Et si l’album est une vraie réussite, c’est aussi grâce au très joli travail des compositeurs, notamment de Mr Punisher, présent sur la grande majorité des titres. Le Général semble avoir trouvé son beatmaker fétiche, et l’auteur du Diego de Tory Lanez offre une véritable cohérence d’ensemble à la mixtape. Les interventions extérieures étant malgré tout appréciables, comme celles de Mohand, ou de Richie Beats sur la collaboration avec Big Daddy Jok.

En fait, paradoxalement, la seule chose qui manque peut-être à cet album est un véritable club banger. Des morceaux comme La rue en personne ou Kaïra sont dopés en énergie, mais aucune piste sous forme de bulldozer ne vient se mettre en travers de nos oreilles, à la manière d’un Walter contre Gus ou de Chemise à carreaux sur Banger 2. On ne voit pas vraiment ce qui pourrait, dans cet opus, tourner en boucle dans les Audi sur la route de Marbella et dans les boîtes rap de Paname et de province. Un défaut qui rappelle D’où Je Viens, le grandiose second album de Mac Tyer qui était sorti sans hit véritable, à une époque où La Grande Classe de Rohff tournait à plein régime.

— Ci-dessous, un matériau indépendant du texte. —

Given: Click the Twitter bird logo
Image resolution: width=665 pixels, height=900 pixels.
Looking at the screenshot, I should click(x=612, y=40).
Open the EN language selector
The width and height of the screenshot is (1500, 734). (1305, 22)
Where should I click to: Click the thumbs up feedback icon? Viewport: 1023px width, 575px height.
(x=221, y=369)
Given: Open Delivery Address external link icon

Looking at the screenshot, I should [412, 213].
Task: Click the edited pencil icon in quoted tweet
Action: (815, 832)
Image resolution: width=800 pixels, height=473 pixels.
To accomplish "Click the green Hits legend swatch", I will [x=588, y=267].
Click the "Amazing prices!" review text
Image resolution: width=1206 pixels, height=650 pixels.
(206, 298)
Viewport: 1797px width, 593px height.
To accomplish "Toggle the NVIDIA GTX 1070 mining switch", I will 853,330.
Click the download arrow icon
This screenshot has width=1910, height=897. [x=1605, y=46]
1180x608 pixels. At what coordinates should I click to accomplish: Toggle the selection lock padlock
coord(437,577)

Tel une muraille, Mac Tyer reste solide sur ses fondations dans un rap français s’étendant vers des terres de plus en plus lointaines et expérimentant des matériaux sans cesse renouvelés. Cette mixtape – probablement la plus réussie de la série des Banger – est étonnante. Une épaisseur rare de nos jours, et pourtant très peu de choses à jeter. Peut-être tout simplement parce que Mac Tyer y offre ce qu’on attend de lui, et qu’il arrive à le faire sans tourner en rond à longueur de projets depuis une grosse quinzaine d’années. Raconter le 93, raconter l’amour instable, adopter des flows totalement d’actualité sans céder à la facilité, être efficace tout simplement. Tout ce qu’il nous reste à lui espérer est de tourner en rotation sur toutes les radios rap, avec Fais-les danser ou Allo par exemple. Et à ce moment-là, peut-être, l’été 2017 du rap murmurera « Oui oui sisi ». Sous le sourire en coin de Bigou, qui regarde évoluer son frère de tout là-haut.